= What to produce =
Line by line, give the data again exactly as it appears.

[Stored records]
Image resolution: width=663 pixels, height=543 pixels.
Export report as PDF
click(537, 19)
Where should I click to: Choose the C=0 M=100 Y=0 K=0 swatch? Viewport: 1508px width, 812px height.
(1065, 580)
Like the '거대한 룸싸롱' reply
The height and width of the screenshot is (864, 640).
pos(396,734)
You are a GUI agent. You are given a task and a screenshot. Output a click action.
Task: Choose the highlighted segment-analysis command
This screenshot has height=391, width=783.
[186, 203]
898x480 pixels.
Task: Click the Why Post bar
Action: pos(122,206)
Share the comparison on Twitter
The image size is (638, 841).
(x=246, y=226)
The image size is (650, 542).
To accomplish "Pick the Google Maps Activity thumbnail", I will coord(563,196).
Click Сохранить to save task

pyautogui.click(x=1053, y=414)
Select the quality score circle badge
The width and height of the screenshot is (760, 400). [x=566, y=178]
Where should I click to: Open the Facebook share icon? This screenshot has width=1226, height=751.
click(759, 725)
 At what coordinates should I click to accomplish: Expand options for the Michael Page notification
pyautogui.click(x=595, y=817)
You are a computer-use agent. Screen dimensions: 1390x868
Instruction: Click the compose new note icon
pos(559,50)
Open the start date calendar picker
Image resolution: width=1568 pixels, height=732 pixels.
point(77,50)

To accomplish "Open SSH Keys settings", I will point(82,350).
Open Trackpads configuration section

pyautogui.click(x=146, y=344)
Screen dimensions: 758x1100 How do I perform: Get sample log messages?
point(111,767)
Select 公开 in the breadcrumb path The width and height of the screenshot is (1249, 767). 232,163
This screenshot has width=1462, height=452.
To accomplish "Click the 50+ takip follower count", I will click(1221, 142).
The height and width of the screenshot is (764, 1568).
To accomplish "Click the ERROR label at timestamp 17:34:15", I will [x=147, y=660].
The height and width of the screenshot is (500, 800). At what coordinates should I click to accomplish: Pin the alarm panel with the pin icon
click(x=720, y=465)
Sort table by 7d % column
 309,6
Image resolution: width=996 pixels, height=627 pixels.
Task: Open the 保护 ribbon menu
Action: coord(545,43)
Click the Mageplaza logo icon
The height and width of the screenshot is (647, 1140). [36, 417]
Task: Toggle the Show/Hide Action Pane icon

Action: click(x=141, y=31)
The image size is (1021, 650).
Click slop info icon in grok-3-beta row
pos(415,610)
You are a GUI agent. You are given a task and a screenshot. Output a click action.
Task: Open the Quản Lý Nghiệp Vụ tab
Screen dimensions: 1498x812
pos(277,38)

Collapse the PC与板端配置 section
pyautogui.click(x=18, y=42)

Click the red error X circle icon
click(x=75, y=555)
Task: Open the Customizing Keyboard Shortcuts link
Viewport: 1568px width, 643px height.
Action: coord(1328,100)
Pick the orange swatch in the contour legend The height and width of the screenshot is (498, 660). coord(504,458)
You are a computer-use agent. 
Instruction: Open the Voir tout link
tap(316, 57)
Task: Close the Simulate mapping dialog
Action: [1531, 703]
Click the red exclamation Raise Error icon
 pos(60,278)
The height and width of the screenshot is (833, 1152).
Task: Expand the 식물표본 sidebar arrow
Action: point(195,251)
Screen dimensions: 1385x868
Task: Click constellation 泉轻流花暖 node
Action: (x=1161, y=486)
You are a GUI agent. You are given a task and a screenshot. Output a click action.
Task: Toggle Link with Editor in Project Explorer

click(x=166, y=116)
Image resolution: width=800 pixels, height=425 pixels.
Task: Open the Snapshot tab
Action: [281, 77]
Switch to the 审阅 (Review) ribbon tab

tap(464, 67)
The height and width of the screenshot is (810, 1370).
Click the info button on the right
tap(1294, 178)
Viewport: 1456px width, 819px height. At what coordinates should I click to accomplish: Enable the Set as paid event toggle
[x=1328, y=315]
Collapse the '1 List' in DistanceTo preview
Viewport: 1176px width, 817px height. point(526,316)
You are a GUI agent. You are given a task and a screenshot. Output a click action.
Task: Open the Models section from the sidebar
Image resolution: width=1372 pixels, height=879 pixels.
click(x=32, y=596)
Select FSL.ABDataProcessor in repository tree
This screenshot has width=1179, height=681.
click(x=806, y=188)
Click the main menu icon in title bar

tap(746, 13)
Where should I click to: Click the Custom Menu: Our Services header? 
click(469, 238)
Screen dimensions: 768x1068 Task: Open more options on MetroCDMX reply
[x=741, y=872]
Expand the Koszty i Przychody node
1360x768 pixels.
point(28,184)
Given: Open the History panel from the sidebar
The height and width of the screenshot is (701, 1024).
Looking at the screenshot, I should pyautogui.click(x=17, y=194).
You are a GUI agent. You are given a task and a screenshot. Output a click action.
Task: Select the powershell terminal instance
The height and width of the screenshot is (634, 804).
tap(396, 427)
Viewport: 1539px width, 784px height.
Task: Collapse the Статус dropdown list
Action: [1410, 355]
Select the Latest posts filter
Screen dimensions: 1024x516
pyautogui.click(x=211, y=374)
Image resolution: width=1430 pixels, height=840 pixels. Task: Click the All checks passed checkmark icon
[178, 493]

= Output for this task =
Image resolution: width=663 pixels, height=543 pixels.
Export report as PDF
click(537, 19)
Where should I click to: Choose the C=0 M=100 Y=0 K=0 swatch? Viewport: 1508px width, 812px height.
(1065, 580)
Like the '거대한 룸싸롱' reply
The height and width of the screenshot is (864, 640).
pos(396,734)
You are a GUI agent. You are given a task and a screenshot. Output a click action.
Task: Choose the highlighted segment-analysis command
This screenshot has height=391, width=783.
[186, 203]
898x480 pixels.
Task: Click the Why Post bar
Action: pos(122,206)
Share the comparison on Twitter
The image size is (638, 841).
(x=246, y=226)
The image size is (650, 542).
To accomplish "Pick the Google Maps Activity thumbnail", I will coord(563,196).
Click Сохранить to save task

pyautogui.click(x=1053, y=414)
Select the quality score circle badge
The width and height of the screenshot is (760, 400). [x=566, y=178]
Where should I click to: Open the Facebook share icon? This screenshot has width=1226, height=751.
click(759, 725)
 At what coordinates should I click to accomplish: Expand options for the Michael Page notification
pyautogui.click(x=595, y=817)
You are a computer-use agent. Screen dimensions: 1390x868
Instruction: Click the compose new note icon
pos(559,50)
Open the start date calendar picker
Image resolution: width=1568 pixels, height=732 pixels.
point(77,50)

To accomplish "Open SSH Keys settings", I will point(82,350).
Open Trackpads configuration section

pyautogui.click(x=146, y=344)
Screen dimensions: 758x1100 How do I perform: Get sample log messages?
point(111,767)
Select 公开 in the breadcrumb path The width and height of the screenshot is (1249, 767). 232,163
This screenshot has width=1462, height=452.
To accomplish "Click the 50+ takip follower count", I will click(1221, 142).
The height and width of the screenshot is (764, 1568).
To accomplish "Click the ERROR label at timestamp 17:34:15", I will [x=147, y=660].
The height and width of the screenshot is (500, 800). At what coordinates should I click to accomplish: Pin the alarm panel with the pin icon
click(x=720, y=465)
Sort table by 7d % column
 309,6
Image resolution: width=996 pixels, height=627 pixels.
Task: Open the 保护 ribbon menu
Action: coord(545,43)
Click the Mageplaza logo icon
The height and width of the screenshot is (647, 1140). [36, 417]
Task: Toggle the Show/Hide Action Pane icon

Action: click(x=141, y=31)
The image size is (1021, 650).
Click slop info icon in grok-3-beta row
pos(415,610)
You are a GUI agent. You are given a task and a screenshot. Output a click action.
Task: Open the Quản Lý Nghiệp Vụ tab
Screen dimensions: 1498x812
pos(277,38)

Collapse the PC与板端配置 section
pyautogui.click(x=18, y=42)

Click the red error X circle icon
click(x=75, y=555)
Task: Open the Customizing Keyboard Shortcuts link
Viewport: 1568px width, 643px height.
Action: coord(1328,100)
Pick the orange swatch in the contour legend The height and width of the screenshot is (498, 660). coord(504,458)
You are a computer-use agent. 
Instruction: Open the Voir tout link
tap(316, 57)
Task: Close the Simulate mapping dialog
Action: [1531, 703]
Click the red exclamation Raise Error icon
 pos(60,278)
The height and width of the screenshot is (833, 1152).
Task: Expand the 식물표본 sidebar arrow
Action: point(195,251)
Screen dimensions: 1385x868
Task: Click constellation 泉轻流花暖 node
Action: (x=1161, y=486)
You are a GUI agent. You are given a task and a screenshot. Output a click action.
Task: Toggle Link with Editor in Project Explorer

click(x=166, y=116)
Image resolution: width=800 pixels, height=425 pixels.
Task: Open the Snapshot tab
Action: [281, 77]
Switch to the 审阅 (Review) ribbon tab

tap(464, 67)
The height and width of the screenshot is (810, 1370).
Click the info button on the right
tap(1294, 178)
Viewport: 1456px width, 819px height. At what coordinates should I click to accomplish: Enable the Set as paid event toggle
[x=1328, y=315]
Collapse the '1 List' in DistanceTo preview
Viewport: 1176px width, 817px height. point(526,316)
You are a GUI agent. You are given a task and a screenshot. Output a click action.
Task: Open the Models section from the sidebar
Image resolution: width=1372 pixels, height=879 pixels.
click(x=32, y=596)
Select FSL.ABDataProcessor in repository tree
This screenshot has width=1179, height=681.
click(x=806, y=188)
Click the main menu icon in title bar

tap(746, 13)
Where should I click to: Click the Custom Menu: Our Services header? 
click(469, 238)
Screen dimensions: 768x1068 Task: Open more options on MetroCDMX reply
[x=741, y=872]
Expand the Koszty i Przychody node
1360x768 pixels.
point(28,184)
Given: Open the History panel from the sidebar
The height and width of the screenshot is (701, 1024).
Looking at the screenshot, I should pyautogui.click(x=17, y=194).
You are a GUI agent. You are given a task and a screenshot. Output a click action.
Task: Select the powershell terminal instance
The height and width of the screenshot is (634, 804).
tap(396, 427)
Viewport: 1539px width, 784px height.
Task: Collapse the Статус dropdown list
Action: [1410, 355]
Select the Latest posts filter
Screen dimensions: 1024x516
pyautogui.click(x=211, y=374)
Image resolution: width=1430 pixels, height=840 pixels. Task: Click the All checks passed checkmark icon
[178, 493]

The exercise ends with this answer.